Microbial profile and antibiotic treatment following out of hospital cardiac arrest (OHCA) and implications for survival– experience from a cardiac arrest center

H. Philip (Köln)1, K. Finke (Köln)1, M. Meertens (Köln)2, S. Macherey-Meyer (Köln)1, J. Terporten (Köln)2, S. Baldus (Köln)1, C. Adler (Leverkusen)3, S. Lee (Köln)2, S. Heyne (Köln)2
1Herzzentrum der Universität zu Köln Klinik für Kardiologie, Angiologie, Pneumologie und Internistische Intensivmedizin Köln, Deutschland; 2Herzzentrum der Universität zu Köln Klinik III für Innere Medizin Köln, Deutschland; 3Klinikum Leverkusen Klinik für Akut- und Notfallmedizin Leverkusen, Deutschland

Background: Infections are a common complication during post-cardiac arrest syndrome (PCAS) after out-of-hospital cardiac arrest (OHCA). Inflammatory reactions during PCAS make infections hard to diagnose by regular parameters. Studies on the microbial profile and concomitant antibiotic treatment of OHCA patients during PCAS and implications for outcomes are scarce.

Aim: The aim of this study was to evaluate the impact of the microbial profile and antibiotic treatment in the early post arrest period on survival.

Methods: All adult non-traumatic OHCA admitted to a metropolitan University Hospital from 2024-2025 were retrospectively analyzed. Only patients surviving to the intensive care unit were included. All patients with signs of aspiration were treated with antibiotics according to local protcol. All available microbial/viral samples (Blood cultures and serology, Bronchoalveolar Lavage (BAL), urine cultures, swabs) testing for bacterial, viral or fungal pathogens taken < 48 hours after admission were analyzed.  Early (< 24 hours) antibiotic treatment was analyzed. The primary endpoint was survival to discharge.

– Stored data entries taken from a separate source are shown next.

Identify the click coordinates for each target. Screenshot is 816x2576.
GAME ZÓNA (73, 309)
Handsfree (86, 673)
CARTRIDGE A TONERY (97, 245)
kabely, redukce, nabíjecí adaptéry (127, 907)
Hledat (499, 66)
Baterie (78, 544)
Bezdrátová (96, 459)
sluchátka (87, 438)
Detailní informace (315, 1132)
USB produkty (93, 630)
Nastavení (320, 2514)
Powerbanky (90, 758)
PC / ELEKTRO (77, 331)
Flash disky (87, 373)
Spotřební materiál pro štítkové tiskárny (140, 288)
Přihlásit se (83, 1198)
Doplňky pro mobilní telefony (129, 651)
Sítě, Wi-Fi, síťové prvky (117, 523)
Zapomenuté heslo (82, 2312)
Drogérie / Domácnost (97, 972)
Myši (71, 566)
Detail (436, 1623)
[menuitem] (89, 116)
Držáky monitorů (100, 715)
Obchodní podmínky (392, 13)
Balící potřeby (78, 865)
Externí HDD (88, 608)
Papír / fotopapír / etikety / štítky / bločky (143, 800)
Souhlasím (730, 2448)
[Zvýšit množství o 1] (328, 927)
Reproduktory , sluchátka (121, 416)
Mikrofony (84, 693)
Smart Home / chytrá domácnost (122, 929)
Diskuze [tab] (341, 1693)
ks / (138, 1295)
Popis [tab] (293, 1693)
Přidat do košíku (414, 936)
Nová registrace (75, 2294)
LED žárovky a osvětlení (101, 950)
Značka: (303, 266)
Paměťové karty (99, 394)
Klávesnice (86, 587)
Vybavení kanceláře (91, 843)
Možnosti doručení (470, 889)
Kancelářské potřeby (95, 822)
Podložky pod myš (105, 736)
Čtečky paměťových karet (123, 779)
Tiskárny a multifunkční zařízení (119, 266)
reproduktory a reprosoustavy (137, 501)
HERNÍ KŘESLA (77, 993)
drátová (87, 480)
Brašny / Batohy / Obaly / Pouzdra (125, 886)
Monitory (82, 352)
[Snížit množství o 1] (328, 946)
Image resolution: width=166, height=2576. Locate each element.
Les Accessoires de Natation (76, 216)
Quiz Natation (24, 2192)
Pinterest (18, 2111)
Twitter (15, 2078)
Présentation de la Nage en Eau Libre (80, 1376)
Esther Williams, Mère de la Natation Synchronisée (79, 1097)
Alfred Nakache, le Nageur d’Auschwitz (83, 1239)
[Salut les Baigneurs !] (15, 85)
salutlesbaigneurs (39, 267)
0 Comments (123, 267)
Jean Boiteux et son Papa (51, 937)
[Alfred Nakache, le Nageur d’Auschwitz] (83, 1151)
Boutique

Results: 208 patients were included with an overall median age of 63 years, 26% females, a bystander CPR rate of 59% and an overall survival to discharge of 50%. The most common causes of arrest were primary arrhythmic events (32%) and acute myocardial infarction (26%). 54% had any positive microbial or viral samples with any pathogen. 21% were obligate pathogenic organisms. 31% of blood cultures, 69% of BAL samples, and 17% of urine samples tested positive for any pathogen. Viral pathogens were rare (15 patients). 6% patients had multidrug resistant bacteria. 73% received early antibiotic treatment < 24 hours and mostly ampicillin/sulbactam and piperacillin/tazobactam were given. 22% received single-shot antibiotic treatment. Microbial findings and type of pathogen had no significant impact on survival to discharge. Early antibiotic treatment < 24 hours did not lead to better survival to discharge than late or no antibiotic treatment (52% vs 50%). Excluding patients not surviving until 48 hours after admission showed that patients without detection of any pathogen had significantly better survival to discharge (69% vs 53%, p=0.036, available n=171) while early antibiotic treatment remained without significant impact on survival.

Conclusion: In this study detection of microbial pathogens and early antibiotic treatment during post-cardiac arrest syndrome did not influence survival to discharge. The study includes a highly selected OHCA population in the most critical condition treated at a cardiac arrest center which might mask the influence of the microbial profile and antibiotic treatment on survival. Further studies are warranted to identify factors aiding in decisions making for tailored antibiotic treatment and diagnosing infections in this critical patient group.